I do agree with these points in my situation. I don't actually care for speed or having generated snippets for unfamiliar domains. Coding for me has always be about learning. Whether I'm building out a new feature or solving a bug, programming is always a learning experience. The goal is to bring forth a solution that a computer can then perform, but in the process you learn about how and more importantly why you should solve a problem.

The concept of why can get nebulous in a corporate setting, but it's nevertheless fun to explore. At the end of the day, someone have a problem and you're the one getting the computer to solve it. The process of getting there is fun in a way that you learn about what irks someone else (or yourself).

Thinking about the problem and its solution can be augmented with computers (I'm not remembering Go Standard Library). But computers are simple machines with very complex abstractions built on top of them. The thrill is in thinking in terms of two worlds, the real one where the problem occurs and the computing one where the solution will come forth. The analogy may be more understandable to someone who've learned two or more languages and think about the nuances between using them to depict the same reality.

Same as the TFA, I'm spending most of my time manipulating a mental model of the solution. When I get to code is just a translation. But the mental model is difuse, so getting it written gives it a firmer existence. LLMs generation is mostly disrupting the process. The only way they help really is a more pliable form of Stack Overflow, but I've only used Stack Overflow as human-authored annotations of the official docs.

bilalq · 2h ago

I've found "agents" to be an utter disappointment in their current state. You can never trust what they've done and need to spend so much time verifying their solution that you may as well have just done it yourself in the first place.

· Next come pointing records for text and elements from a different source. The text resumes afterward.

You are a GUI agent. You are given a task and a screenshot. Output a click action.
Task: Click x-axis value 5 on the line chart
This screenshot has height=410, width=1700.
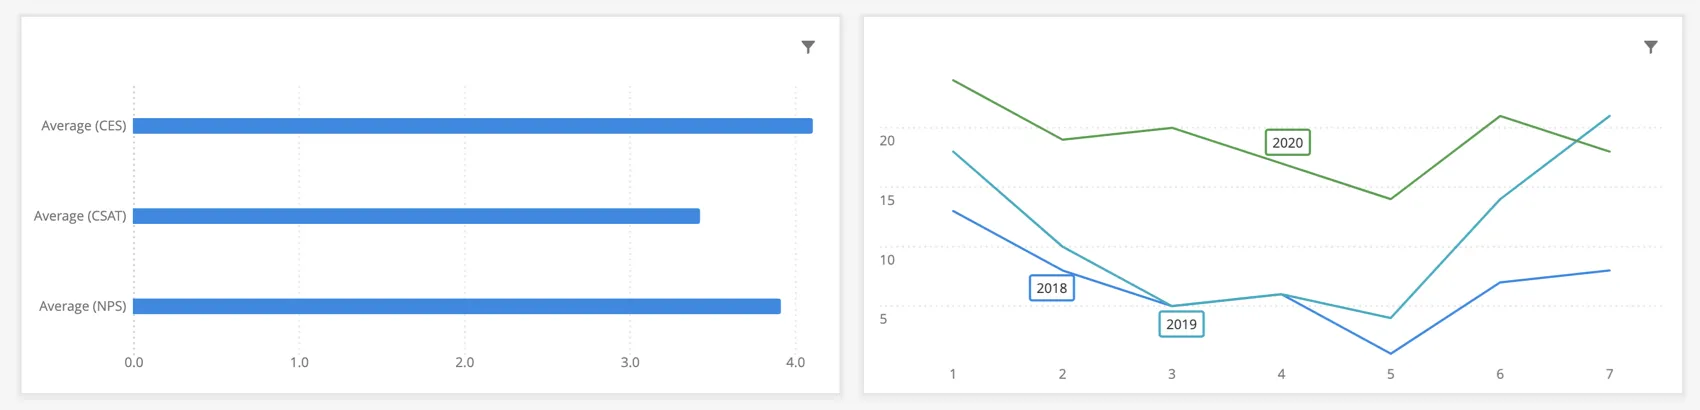[x=1390, y=374]
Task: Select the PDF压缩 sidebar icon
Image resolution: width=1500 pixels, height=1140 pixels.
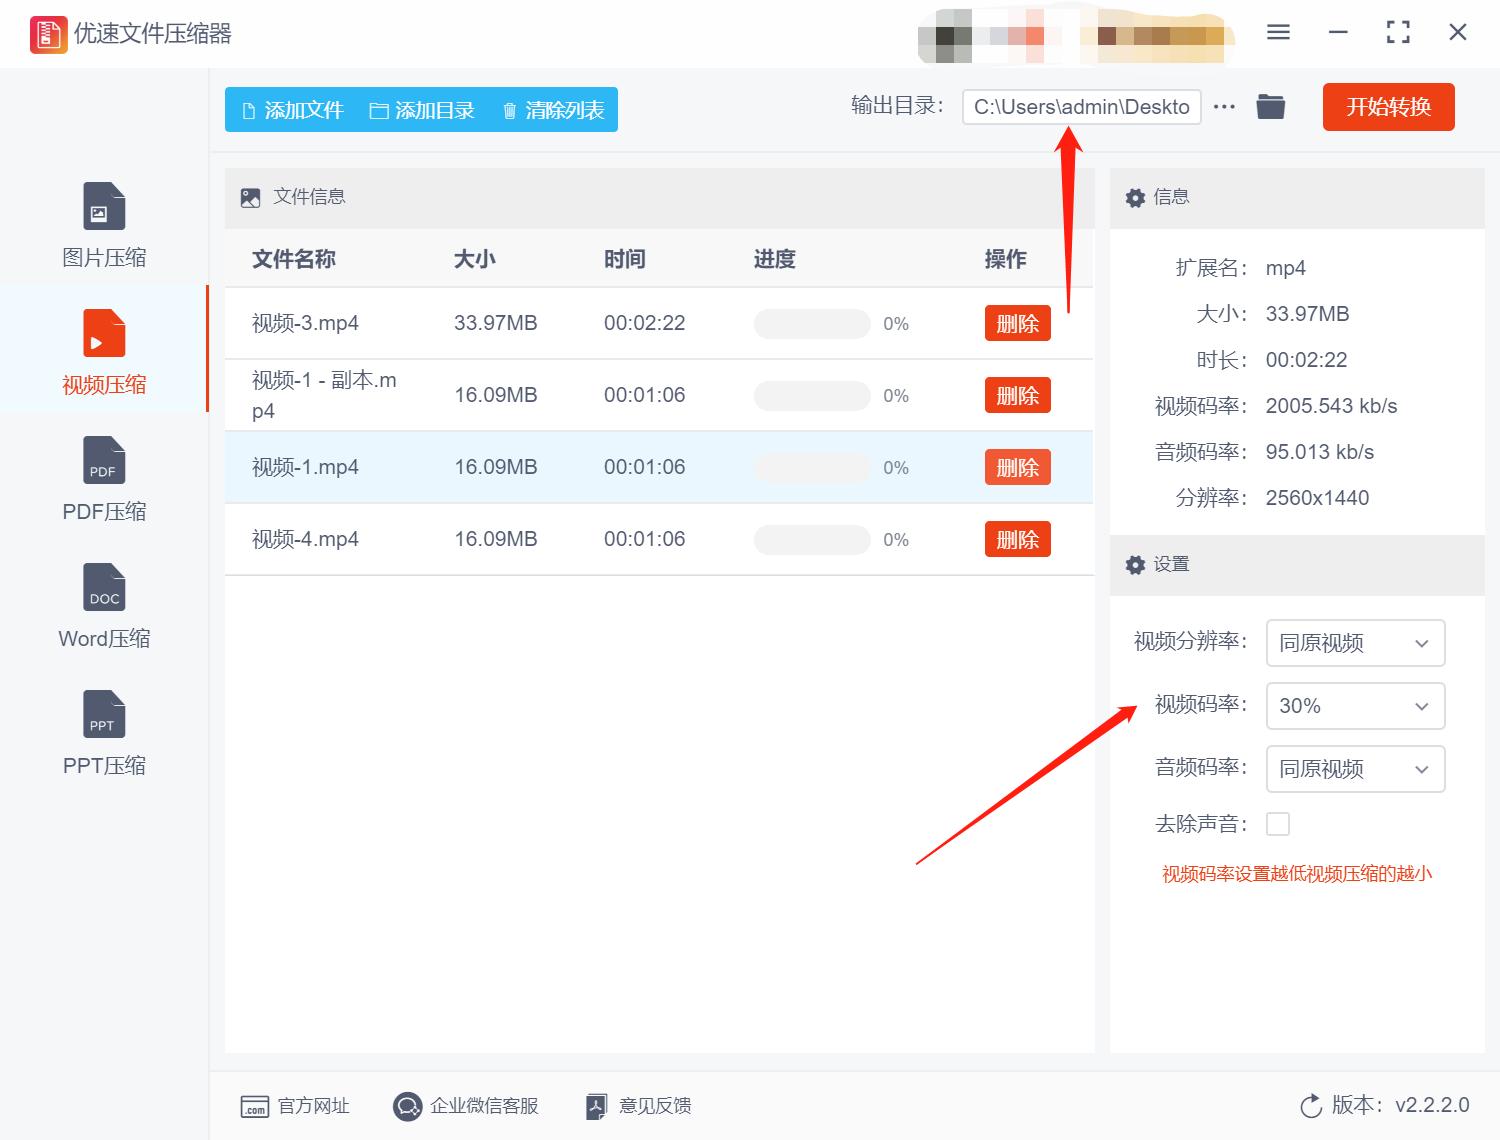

However, AI code reviewers have been really impressive. We run three separate AI reviewers right now and are considering adding more. One of these reviewers is kind of noisy, so we may drop it, but the others have been great. Sure, they have false positives sometimes and they don't catch everything. But they do catch real issues and prevent customer impact.

The Copilot style inline suggestions are also decent. You can't rely on it for things you don't know about, but it's great at predicting what you were going to type anyway.

nreece · 2h ago

Heard someone say the other day "AI coding is just advanced scaffolding right now." Made me wonder if we're expecting too much out of it, at-least for now.

andrewstuart · 2h ago

He’s saying it’s not faster because he needs to impose his human analysis on it which is slow.

That’s fine, but it’s an arbitrary constraint he chooses, and it’s wrong to say AI is not faster. It is. He just won’t let it be faster.

Some won’t like to hear this, but no-one reviews the machine code that a compiler outputs. That’s the future, like it or not.

You can’t say compilers are slow because I add on the time I take to Analyse the machine code. That’s you being slow.

bluefirebrand · 1h ago

> no-one reviews the machine code that a compiler outputs

That's because compilers are generally pretty trustworthy. They aren't necessarily bug free, and when you do encounter compiler bugs it can be extremely nasty, but mostly they just work

If compilers were wrong as often as LLMs are, we would be reviewing machine code constantly

nurettin · 1h ago

I simply don't like the code it writes. Whenever I try using llms, it is like wrestling for conciseness. Terrible code which is almost certainly 1/10 error or "extras" I don't need. At this point I am simply using it to motivate me to move forward.

Writing a bunch of orm code feels boring? I make it generate the code and edit. Importing data? I just make it generate inserts. New models are good at reformatting data.

Using a third party Library? I force it to look up every function doc online and it still has errors.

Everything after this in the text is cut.